[Material for locating described items]
* BEGIN *

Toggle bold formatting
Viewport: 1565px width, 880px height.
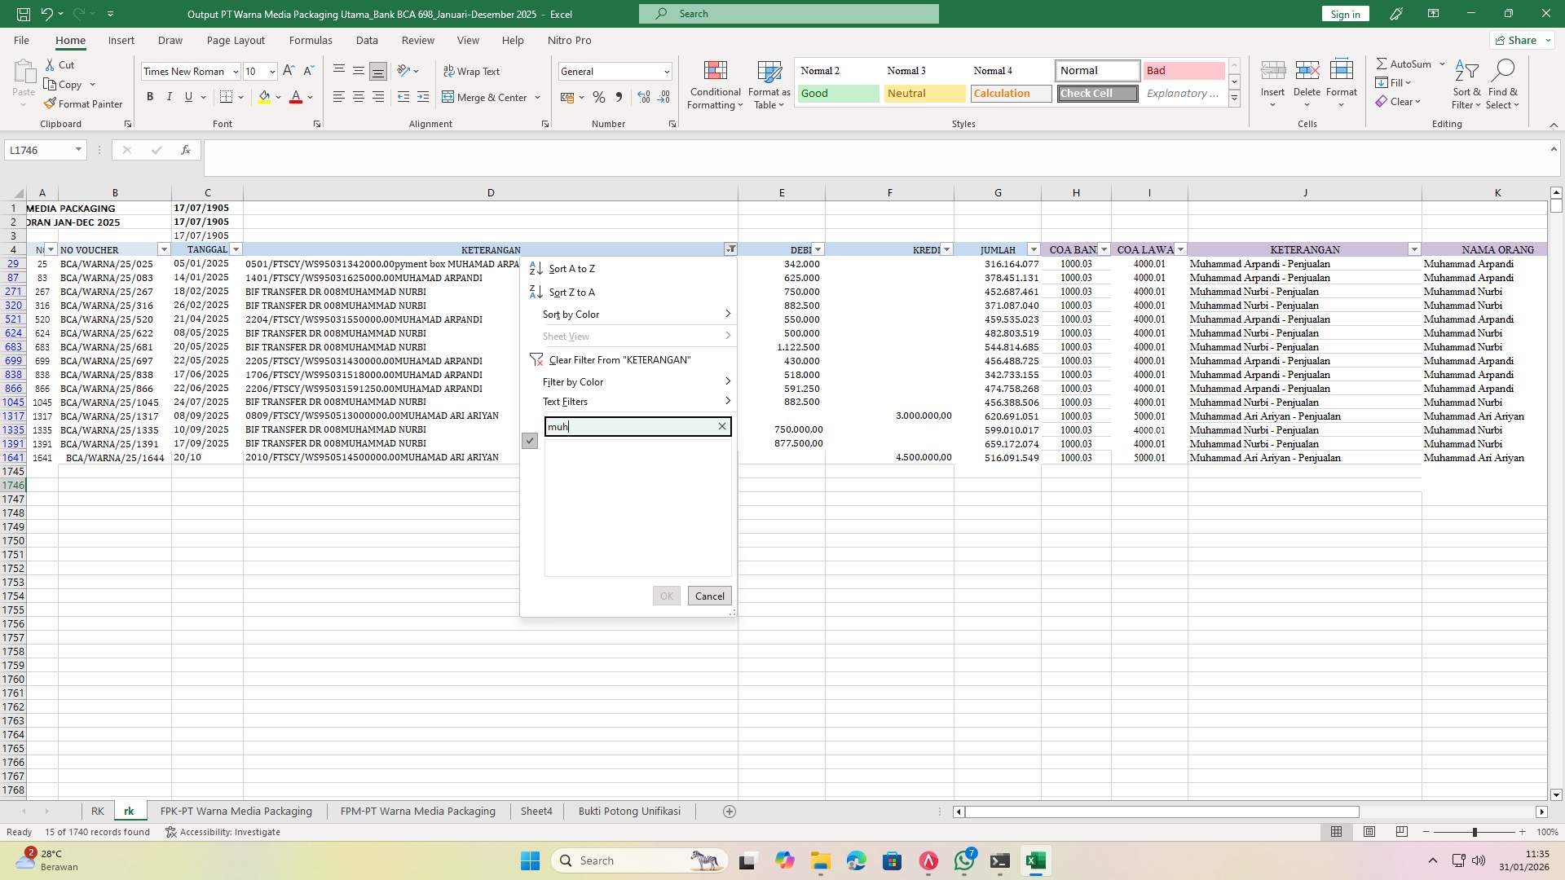(150, 96)
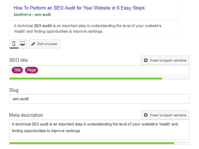This screenshot has height=149, width=199.
Task: Click the Meta description length progress bar
Action: [x=99, y=143]
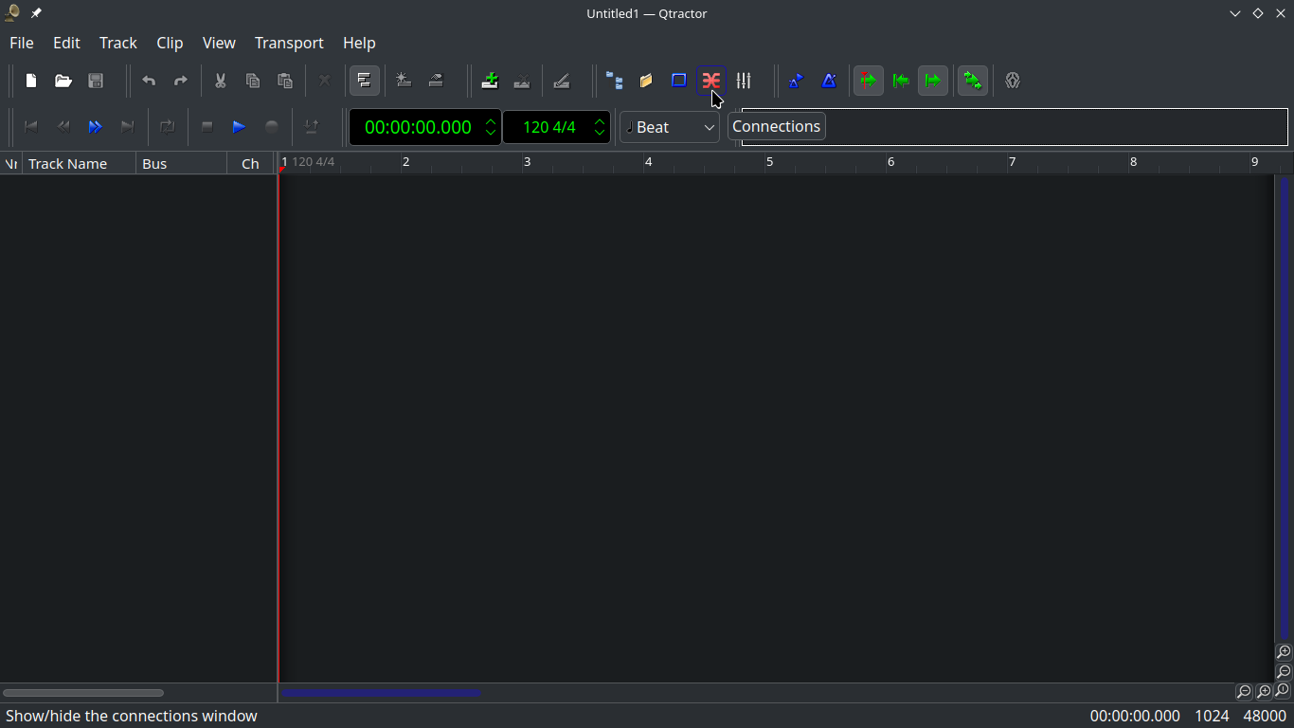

* END *

> Your objective:
Recast every line of the material above as a Markdown table with the columns "No." and "Text", giving each line its own numbered row. Skip blank lines and leave the pictures out.

> Solution to this problem:
| No. | Text |
|---|---|
| 1 | Toggle bold formatting |
| 2 | Viewport: 1565px width, 880px height. |
| 3 | (150, 96) |
| 4 | This screenshot has height=149, width=199. |
| 5 | Task: Click the Meta description length progress bar |
| 6 | Action: [x=99, y=143] |